Here's a result I can't wrap by head around, despite extensive reading of the JDK source and the examination of intrinsic routines.
I'm testing clearing out a ByteBuffer
, allocated with allocateDirect
using ByteBuffer.putLong(int index, long value)
. Based on the JDK code, this results in a single 8 byte write if the buffer is in "native byte order", or a byte swap, followed by the same if it isn't.
So I'd expect native byte order (little endian for me) to be at least as fast as non-native. as it turns out, however, non-native are ~2x faster.
Here's my benchmark in Caliper 0.5x:
...
public class ByteBufferBench extends SimpleBenchmark {
private static final int SIZE = 2048;
enum Endian {
DEFAULT,
SMALL,
BIG
}
@Param Endian endian;
private ByteBuffer bufferMember;
@Override
protected void setUp() throws Exception {
super.setUp();
bufferMember = ByteBuffer.allocateDirect(SIZE);
bufferMember.order(endian == Endian.DEFAULT ? bufferMember.order() :
(endian == Endian.SMALL ? ByteOrder.LITTLE_ENDIAN : ByteOrder.BIG_ENDIAN));
}
public int timeClearLong(int reps) {
ByteBuffer buffer = bufferMember;
while (reps-- > 0) {
for (int i=0; i < SIZE / LONG_BYTES; i+= LONG_BYTES) {
buffer.putLong(i, reps);
}
}
return 0;
}
public static void main(String[] args) {
Runner.main(ByteBufferBench.class,args);
}
}
The results are:
benchmark type endian ns linear runtime
ClearLong DIRECT DEFAULT 64.8 =
ClearLong DIRECT SMALL 118.6 ==
ClearLong DIRECT BIG 64.8 =
That's consistent.

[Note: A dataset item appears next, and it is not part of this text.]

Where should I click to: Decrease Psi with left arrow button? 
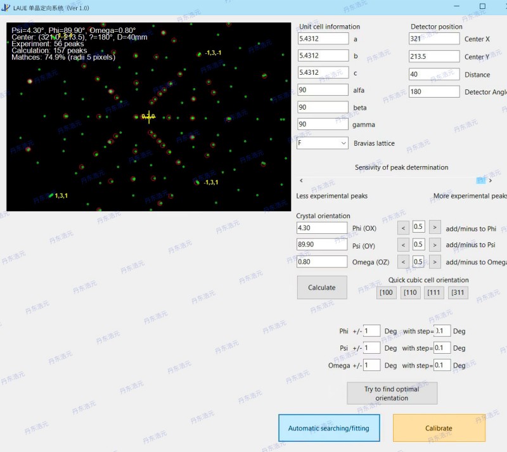click(x=403, y=245)
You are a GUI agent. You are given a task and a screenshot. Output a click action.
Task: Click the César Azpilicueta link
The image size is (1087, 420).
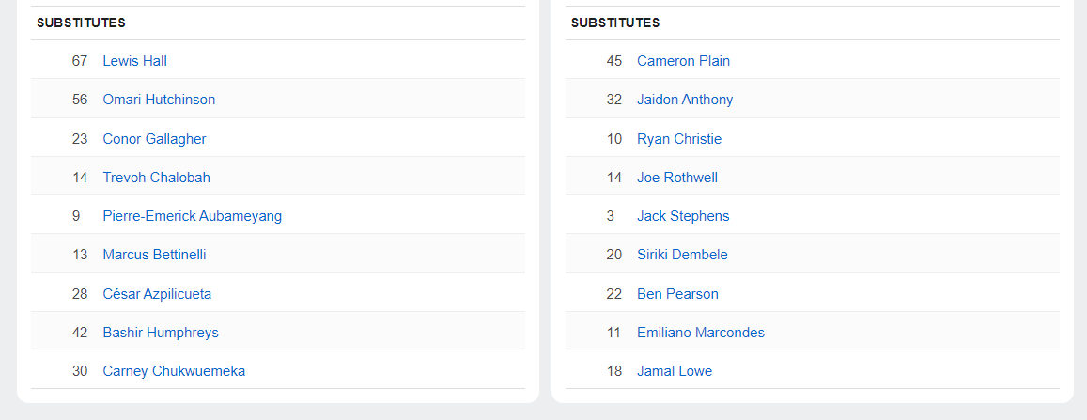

If I swap putLong
for putFloat
, it's about 4x faster for native order. If you look at how putLong
works, it's doing absolutely more work in the non-native case:
private ByteBuffer putLong(long a, long x) {
if (unaligned) {
long y = (x);
unsafe.putLong(a, (nativeByteOrder ? y : Bits.swap(y)));
} else {
Bits.putLong(a, x, bigEndian);
}
return this;
}
Note that unaligned
is true in either case. The only difference between native and non-native byte order is Bits.swap
which favors the native case (little-endian).